▶ Work required:
Locate the line that contains "Where should I click to: Cancel" in the entries below, then repeat it and every following line through the line that contains "You are a computer-use agent. Image", exactly, and no others.

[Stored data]

--------------------------------

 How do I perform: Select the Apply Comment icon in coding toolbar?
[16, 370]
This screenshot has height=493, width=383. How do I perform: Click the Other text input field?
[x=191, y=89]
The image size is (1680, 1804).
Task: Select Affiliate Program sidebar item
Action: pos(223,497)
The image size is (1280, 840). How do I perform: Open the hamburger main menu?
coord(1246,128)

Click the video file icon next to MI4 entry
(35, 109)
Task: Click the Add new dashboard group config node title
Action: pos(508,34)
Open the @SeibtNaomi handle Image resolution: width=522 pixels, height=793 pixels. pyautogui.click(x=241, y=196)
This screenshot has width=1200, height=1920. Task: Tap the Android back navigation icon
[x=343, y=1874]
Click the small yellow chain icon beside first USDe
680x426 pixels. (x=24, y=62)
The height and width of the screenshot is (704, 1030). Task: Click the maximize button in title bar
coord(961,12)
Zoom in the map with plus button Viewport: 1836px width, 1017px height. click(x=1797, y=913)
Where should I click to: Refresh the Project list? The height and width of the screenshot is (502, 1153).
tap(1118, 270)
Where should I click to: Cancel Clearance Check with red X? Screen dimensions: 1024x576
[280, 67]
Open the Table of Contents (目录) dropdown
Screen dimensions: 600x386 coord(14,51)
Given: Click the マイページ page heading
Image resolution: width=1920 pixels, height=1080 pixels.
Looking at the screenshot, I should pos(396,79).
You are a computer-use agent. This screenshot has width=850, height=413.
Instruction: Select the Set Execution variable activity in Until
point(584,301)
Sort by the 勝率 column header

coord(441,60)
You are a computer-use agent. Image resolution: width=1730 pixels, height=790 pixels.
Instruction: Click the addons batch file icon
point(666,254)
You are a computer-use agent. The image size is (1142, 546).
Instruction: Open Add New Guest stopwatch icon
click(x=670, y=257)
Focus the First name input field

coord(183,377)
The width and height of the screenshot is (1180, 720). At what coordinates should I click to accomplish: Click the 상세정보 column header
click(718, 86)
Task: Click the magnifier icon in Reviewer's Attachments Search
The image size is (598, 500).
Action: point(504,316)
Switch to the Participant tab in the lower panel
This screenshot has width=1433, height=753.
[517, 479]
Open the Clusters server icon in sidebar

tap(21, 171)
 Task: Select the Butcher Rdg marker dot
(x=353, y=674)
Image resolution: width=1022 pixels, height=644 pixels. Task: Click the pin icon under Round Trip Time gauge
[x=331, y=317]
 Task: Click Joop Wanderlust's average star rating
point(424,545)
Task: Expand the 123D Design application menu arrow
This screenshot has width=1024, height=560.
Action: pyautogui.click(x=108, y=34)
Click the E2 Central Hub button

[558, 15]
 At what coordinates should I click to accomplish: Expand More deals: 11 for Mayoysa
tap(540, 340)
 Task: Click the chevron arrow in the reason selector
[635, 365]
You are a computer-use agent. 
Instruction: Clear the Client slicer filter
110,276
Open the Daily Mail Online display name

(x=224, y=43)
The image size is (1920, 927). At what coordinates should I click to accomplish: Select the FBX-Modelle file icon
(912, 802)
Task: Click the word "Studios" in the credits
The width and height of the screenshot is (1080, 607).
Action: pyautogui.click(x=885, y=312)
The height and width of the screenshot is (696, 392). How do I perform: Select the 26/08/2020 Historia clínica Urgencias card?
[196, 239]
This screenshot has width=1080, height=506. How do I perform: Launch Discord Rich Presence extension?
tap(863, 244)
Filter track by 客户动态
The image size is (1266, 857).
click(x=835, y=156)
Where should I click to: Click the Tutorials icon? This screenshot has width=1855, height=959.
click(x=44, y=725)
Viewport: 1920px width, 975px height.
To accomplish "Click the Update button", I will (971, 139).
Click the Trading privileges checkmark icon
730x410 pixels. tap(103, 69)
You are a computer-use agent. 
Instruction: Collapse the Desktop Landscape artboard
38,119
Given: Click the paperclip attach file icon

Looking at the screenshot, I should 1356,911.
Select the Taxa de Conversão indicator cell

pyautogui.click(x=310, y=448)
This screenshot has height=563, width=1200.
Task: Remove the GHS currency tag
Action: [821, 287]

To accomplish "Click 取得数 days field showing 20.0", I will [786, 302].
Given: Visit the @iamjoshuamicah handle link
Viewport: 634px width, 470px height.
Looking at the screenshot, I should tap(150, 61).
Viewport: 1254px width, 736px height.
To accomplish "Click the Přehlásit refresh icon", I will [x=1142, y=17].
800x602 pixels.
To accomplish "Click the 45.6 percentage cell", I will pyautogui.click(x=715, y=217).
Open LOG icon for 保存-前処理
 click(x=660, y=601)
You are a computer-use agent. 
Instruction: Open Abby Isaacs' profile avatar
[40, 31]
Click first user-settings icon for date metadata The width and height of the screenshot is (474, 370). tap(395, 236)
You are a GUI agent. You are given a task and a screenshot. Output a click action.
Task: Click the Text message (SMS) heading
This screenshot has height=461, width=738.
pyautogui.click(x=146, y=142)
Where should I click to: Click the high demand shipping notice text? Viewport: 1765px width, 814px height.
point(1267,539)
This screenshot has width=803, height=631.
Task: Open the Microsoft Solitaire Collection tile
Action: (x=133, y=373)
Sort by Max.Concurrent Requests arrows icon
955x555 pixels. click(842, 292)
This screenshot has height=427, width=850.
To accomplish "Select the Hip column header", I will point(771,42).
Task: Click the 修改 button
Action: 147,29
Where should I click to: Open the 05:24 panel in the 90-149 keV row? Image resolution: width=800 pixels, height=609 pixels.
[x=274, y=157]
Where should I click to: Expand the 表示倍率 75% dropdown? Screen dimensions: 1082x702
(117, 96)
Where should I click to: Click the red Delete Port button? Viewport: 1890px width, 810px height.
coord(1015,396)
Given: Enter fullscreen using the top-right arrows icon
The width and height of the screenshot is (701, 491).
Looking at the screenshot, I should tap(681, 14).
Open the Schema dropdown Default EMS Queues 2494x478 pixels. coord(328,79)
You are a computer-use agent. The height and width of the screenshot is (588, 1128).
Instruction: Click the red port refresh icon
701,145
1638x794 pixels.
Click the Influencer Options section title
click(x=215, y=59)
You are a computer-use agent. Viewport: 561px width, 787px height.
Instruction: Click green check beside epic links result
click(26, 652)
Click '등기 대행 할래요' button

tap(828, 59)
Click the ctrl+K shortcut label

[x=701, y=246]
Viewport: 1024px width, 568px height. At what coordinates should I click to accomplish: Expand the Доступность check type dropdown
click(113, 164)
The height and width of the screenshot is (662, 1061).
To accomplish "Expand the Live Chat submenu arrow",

--------------------------------

▶ Solution:
Where should I click to: Cancel Clearance Check with red X? Screen dimensions: 1024x576
[280, 67]
Open the Table of Contents (目录) dropdown
Screen dimensions: 600x386 coord(14,51)
Given: Click the マイページ page heading
Image resolution: width=1920 pixels, height=1080 pixels.
Looking at the screenshot, I should pos(396,79).
You are a computer-use agent. This screenshot has width=850, height=413.
Instruction: Select the Set Execution variable activity in Until
point(584,301)
Sort by the 勝率 column header

coord(441,60)
You are a computer-use agent. Image resolution: width=1730 pixels, height=790 pixels.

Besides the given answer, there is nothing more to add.